I was happy. I was so so so happy! I couldn't get my smile off of my face; I walked around grinning like a complete doofus! I thought that he really had forgotten that other person, but something deep inside of me ate and ate away.

(Trust your gut, children.)

I was kind of upset to realize that the someone else had visited, but he smiled and said that he liked me.

I was happy again.

(I was blind, so blind.)

And then it all came crashing. Halting. It just stopped with such a crash, that even now, months later, I'm still reeling. I'm still crying, I'm still waiting!

(Even now I'm waiting…)

He never said sorry, he never did! No tears fell from his eyes, no guilt showed in his face, nothing! NOTHING!

(So dumb, I'm so dumb.)

I don't think he ever liked me at all. In fact I'm sure that there wasn't even a shred of care in the actions he made. I was nothing to him as a person. I was a tissue. To be used, then thrown away when the one that he truly loved came back.

And now, I can't escape. I can't escape this heartache, I can't escape this humiliation. I can't escape. It hurts so badly. I see him every day, I hear him every night. I can't escape. I still dream, I still listen to the music, I still cherish everything he ever said to me.

I can't help it. I chased after him for so long that I … I can't just give him up like that. It's like going on withdrawal. It hurts, and it makes me ill. I'm still pissed, but more than anything, I just don't… feel… It's numb and it aches a little.

It sparks some bad habits. I've become sullen, and I can't trust anyone anymore.

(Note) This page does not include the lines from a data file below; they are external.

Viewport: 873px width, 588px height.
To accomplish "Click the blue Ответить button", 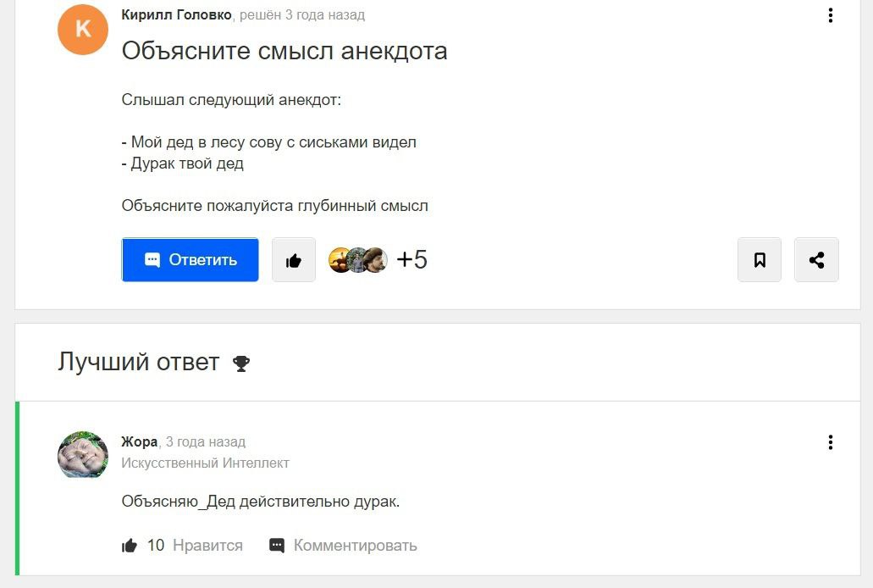I will 190,260.
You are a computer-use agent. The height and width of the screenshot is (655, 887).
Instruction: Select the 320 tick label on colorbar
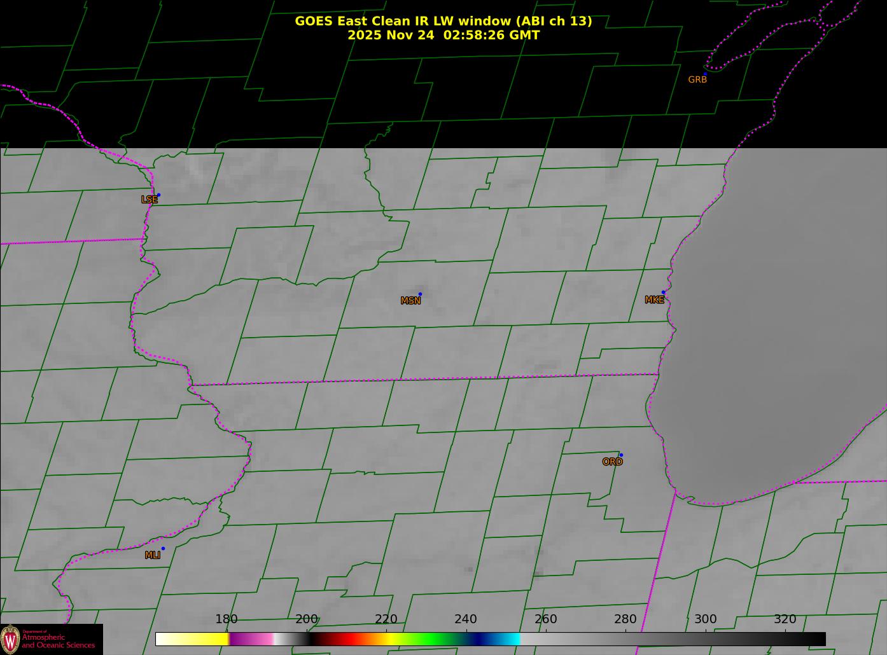pos(785,619)
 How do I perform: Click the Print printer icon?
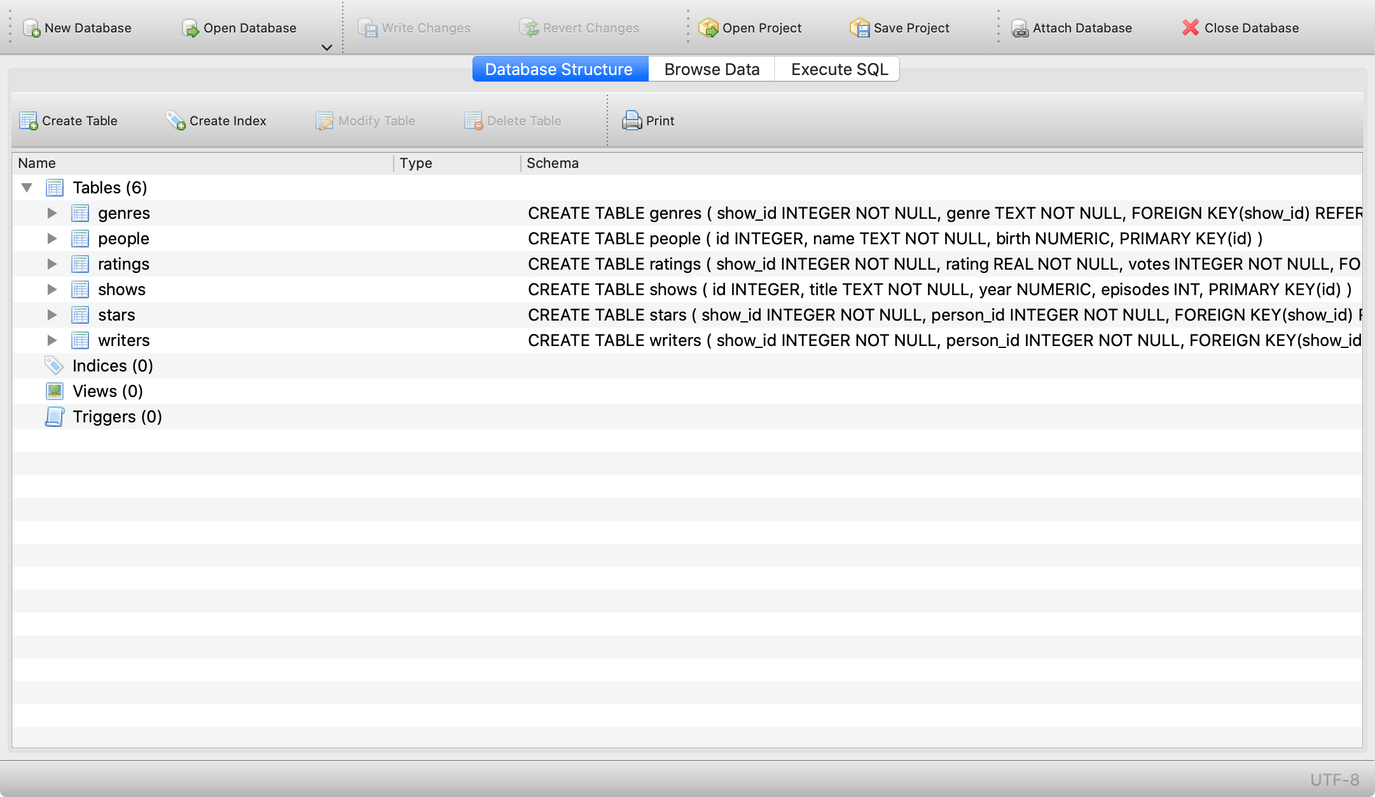tap(632, 121)
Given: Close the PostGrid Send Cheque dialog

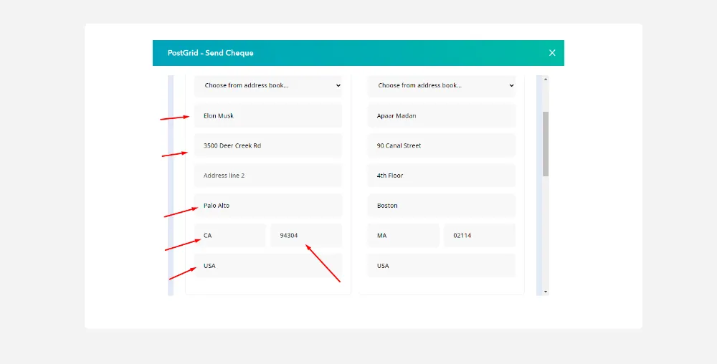Looking at the screenshot, I should (552, 53).
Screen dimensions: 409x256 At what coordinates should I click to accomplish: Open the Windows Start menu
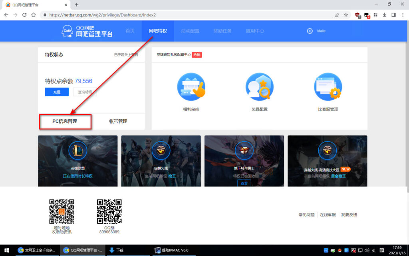(7, 250)
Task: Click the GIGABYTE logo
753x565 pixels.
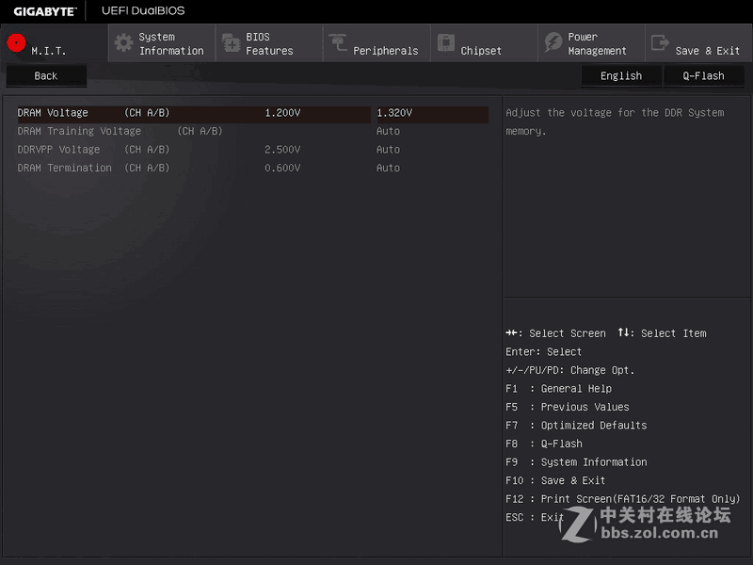Action: click(x=45, y=10)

(And I cut. I love the blood. It works. I feel whole. But I hate it.)

But worse, I sing.

I hate my voice. I'm not that good, I think, but I like writing, so I'll sing.

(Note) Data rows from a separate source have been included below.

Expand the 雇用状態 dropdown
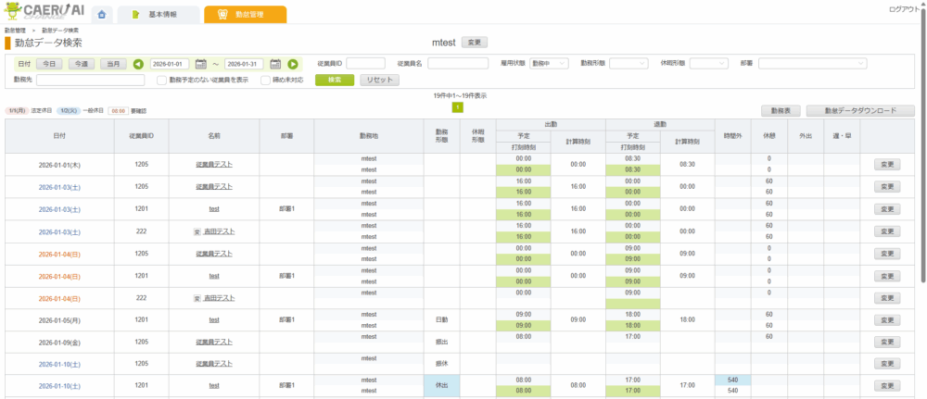 pos(549,63)
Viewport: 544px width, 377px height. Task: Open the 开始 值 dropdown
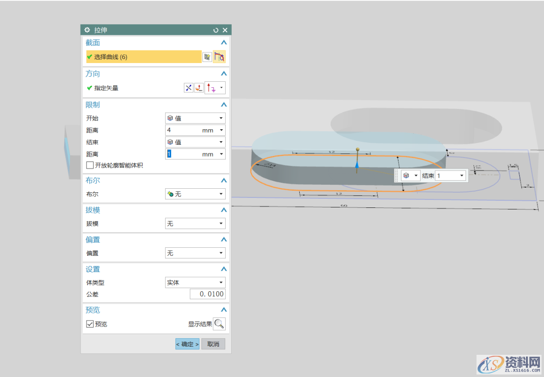pyautogui.click(x=220, y=118)
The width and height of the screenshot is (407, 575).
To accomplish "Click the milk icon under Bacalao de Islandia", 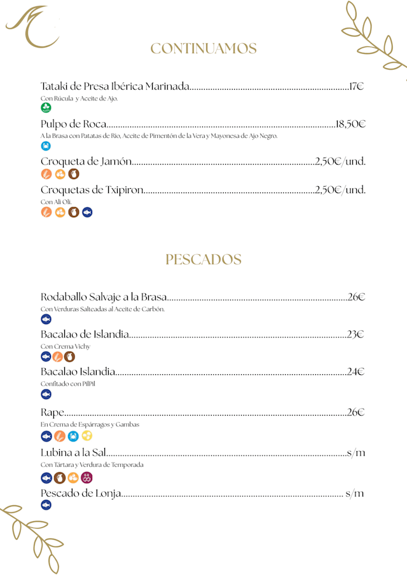I will tap(69, 356).
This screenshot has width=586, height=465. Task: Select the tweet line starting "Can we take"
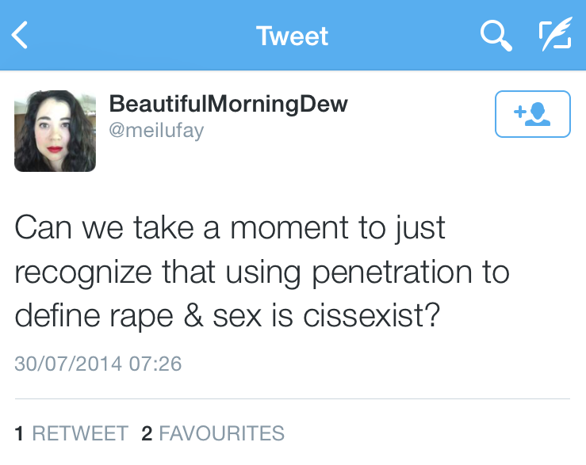(230, 229)
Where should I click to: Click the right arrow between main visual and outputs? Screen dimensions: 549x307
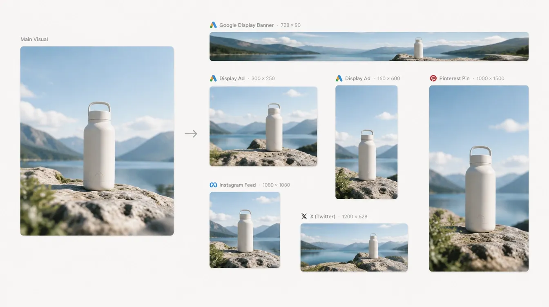pyautogui.click(x=191, y=133)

Today, I'm singing, and I'm waiting on Reiji, so I'm in XMR, and I'm singing.

(I'm going to cancel my contract today.)

"I think somehow I gotta get it straight
I gotta get you out of me
But I cannot get through to you

How I feel like I'm starless
I'm ready to fade now
And how I feel like I'm starless
I'm hopeless and grayed out
Somehow I feel like I'm starless
I'm ready to fade now
And now I feel like I'm starless
I'm ready to burn out

I can transcend you and mentally bend you
But I can't handle the shit that I'm into
I have been blinded and always reminded
Of the things I've wanted but I never could find
I am a part of a world that I hate I wish the
End would come faster my world's a disaster
Can't you see that I'm down and I'm drowning
And I can't keep my head above my wake

I gotta get you out of my veins
I gotta get you out of my blood
I gotta get you out of my scene
I gotta get you out of me
What I'm really trying hard to get down to words
Is the way I fit into this world
Things I survived pushed me to the darkeer side
Because of life as it was the life that was
Yours should've never been mine
But I never could take anymore of this
Cause I'm always gonna get down to the floor
It's a cold gun that I kiss
'Cause I cannot break anymore"

A brunette, one who was not Reiji—he was male, stuck his head into the room. "Was that you singing, Mister?"

I don't have an answer for this; I haven't talked to anyone really in a long time. My friends take it, and understand. They are there, but they are silent.

"You're good. You're Tsuki riiight?"

I can't help but nod. This guy is odd, talking to me like this, but I guess I'll divulge.

"Hiroshi-kun says you're gonna quit music!"

Hiroshi… Hiro? How does this weirdo know Hiro? … Whatever. I just nod again.

"Don't do it. You have talent."

And with that, the mysterious weird guy left.

But I feel like, and now I feel stupid for thinking this, I think that oddball knows music; just by the authority in which he credited me for.

I don't think I'll null the contract yet…

Maybe I can stick it to Shuichi by coming back and smiling like I'm the one who doesn't give a shit. It'll take a lot, but I think I can do it.